The Administration Building has stood as the symbol of Bethel College for 120 years. — Photo by Vada Snider/Bethel College
Bethel, chartered in 1887, will mark its 125th year in 2012, but the celebration begins already this year when the Ad Building turns 120.
A display of Ad Building memorabilia, a storytelling project and a birthday party are on the Fall Festival schedule for Oct. 4.
So, too, is a multimedia presentation put together by emeritus professors Bob Regier and Keith Sprunger, to be given twice during Fall Festival.
Sprunger remembers his first glimpse of the Ad Building in 1963, when he drove to Kansas with his family to begin his nearly 40-year teaching career at Bethel.
“Even from a great distance, [the Ad Building loomed] over the Kansas landscape, a castle on the prairies,” he said.
When the Bethel board of directors laid the cornerstone for the Administration Building on Oct. 12, 1888, they stepped squarely into history.

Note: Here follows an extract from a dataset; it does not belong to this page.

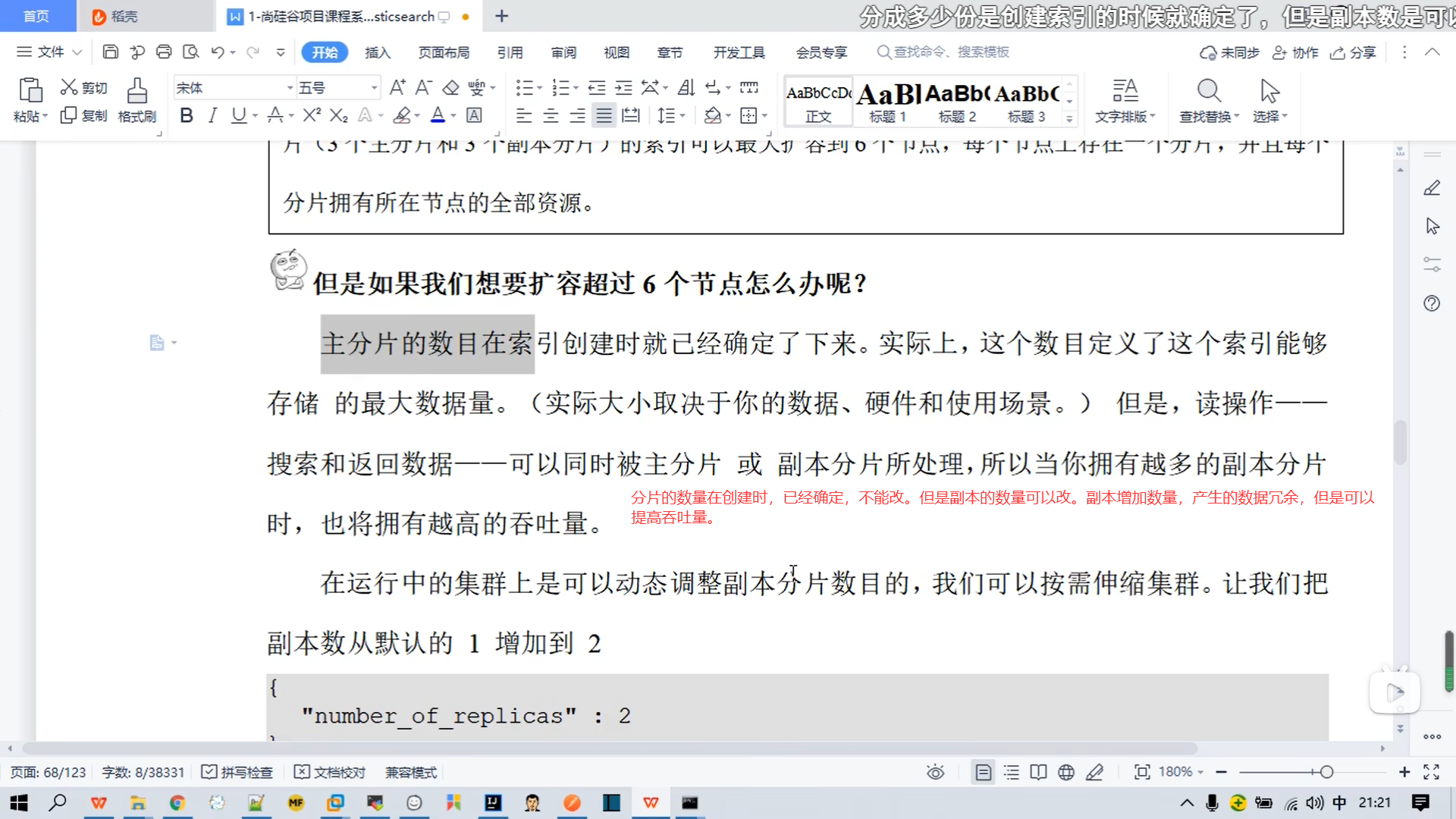Click the command search field

951,52
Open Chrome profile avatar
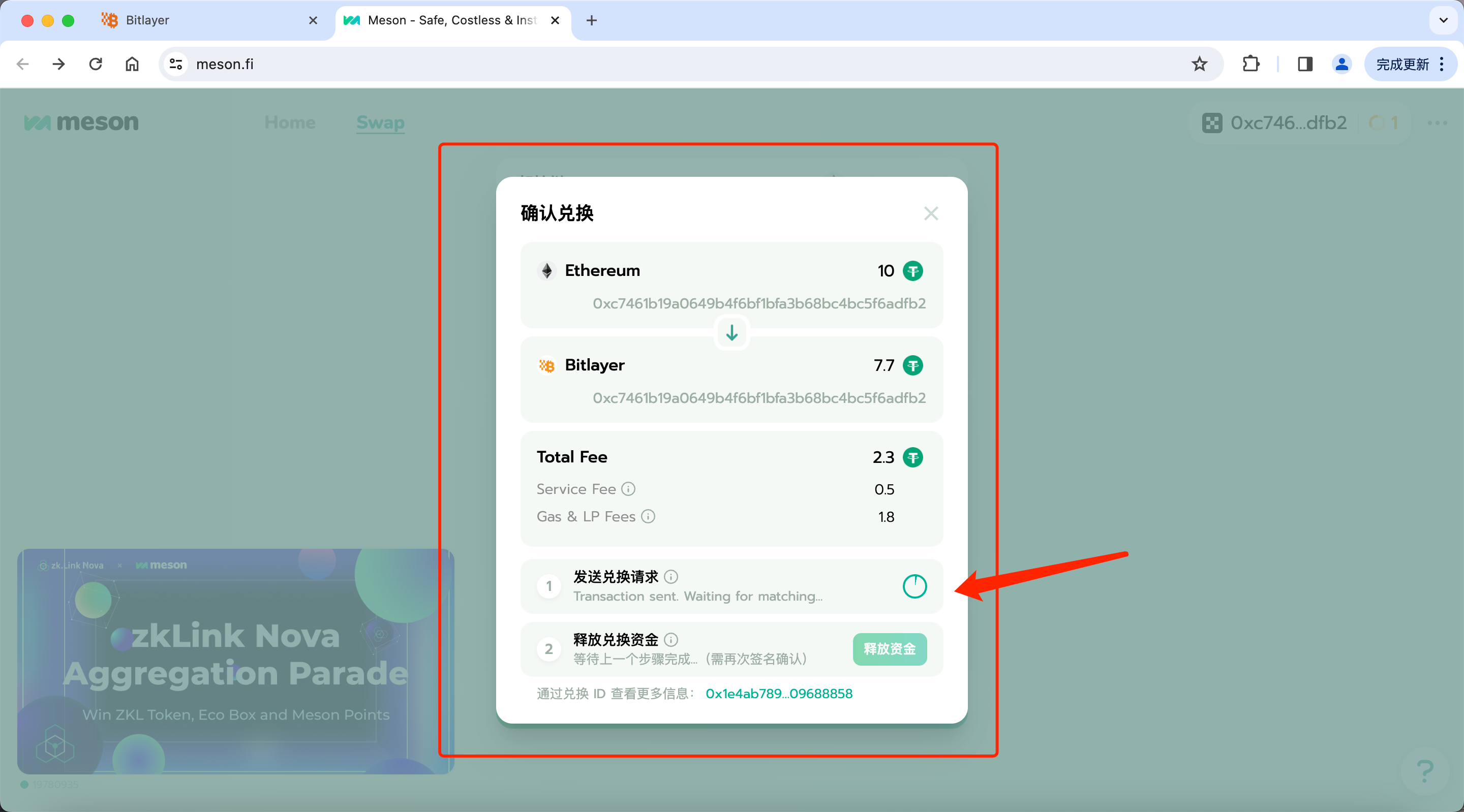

Church-related liberal arts colleges were rising by the hundreds across the Great Plains as part of the movement to “civilize and educate the American prairies.” Southwestern College at Winfield, Kansas Wesleyan University at Salina and Bethany College at Lindsborg were all chartered in 1886, Sterling College in 1887 and McPherson College in 1888.
In those days, it was common to build one large, main college building, frequently referred to even today as “Old Main.”
More than that, however, Bethel was the first Mennonite college in North America. Its founders, well aware of the precedent they were setting, were determined that the college’s main building would be an outstanding structure.